Dos consecuencias funestas. Una vez que se ha instalado la satanización de la acción pública, hay dos tipos de consecuencias funestas: por una parte, generalizaciones negativas sobre el actuar de la administración pública y sus funcionarios; y por otra, una actitud defensiva de los funcionarios, evitando tomar cualquier riesgo, y de ese modo, posponiendo o trasladando la responsabilidad sobre las decisiones que les corresponde tomar.
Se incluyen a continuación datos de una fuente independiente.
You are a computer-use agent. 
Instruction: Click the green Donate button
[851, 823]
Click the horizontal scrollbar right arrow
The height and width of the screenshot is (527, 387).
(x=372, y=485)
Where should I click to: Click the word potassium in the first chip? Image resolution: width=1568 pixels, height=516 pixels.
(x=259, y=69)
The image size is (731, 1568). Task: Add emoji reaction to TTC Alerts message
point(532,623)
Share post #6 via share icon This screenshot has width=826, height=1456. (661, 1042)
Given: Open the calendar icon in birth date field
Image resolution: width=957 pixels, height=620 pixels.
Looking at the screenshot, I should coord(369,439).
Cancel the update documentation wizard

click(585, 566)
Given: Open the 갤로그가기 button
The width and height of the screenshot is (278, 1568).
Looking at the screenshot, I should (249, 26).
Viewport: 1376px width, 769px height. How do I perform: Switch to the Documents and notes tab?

Los efectos sociales de lo anterior son: por un lado, desprestigio de la función pública, perdiendo potenciales funcionarios de primer nivel, más grave en el caso de los puestos de alta dirección y gerencia publica; y por otro, mayor lentitud en las decisiones, pues todos “se pasan la pelota” y centralizan así las decisiones. Esto explica una parte de la ineficiencia del quehacer público y, además, abre espacios para mayor corrupción.
Círculo vicioso. Estamos ante un verdadero círculo vicioso, cuyo rompimiento requiere múltiples acciones: mayor rigor analítico en las denuncias, castigo ante la evasión de responsabilidades, mayor transparencia en todos los procesos (concursos, licitaciones, adjudicaciones, supervisión, multas...). También cambio hacia un nuevo modelo de administración o gestión pública, más profesional, orientado a hallar soluciones legales y eficientes y no obstáculos y barreras; separación de responsabilidades políticas y administrativas; aceleración de generación de oportunidades en la iniciativa privada, con empresas de diverso tamaño; cambio en los regímenes de contratación pública, mejores incentivos por buen desempeño a lo largo de la carrera y no al momento de la jubilación.
El contexto en que esto puede empezar a ser posible es la gestación de un marco socioeconómico, en el que todos nos sintamos parte del mismo proyecto nacional y en el que la equidad sea la regla de oro.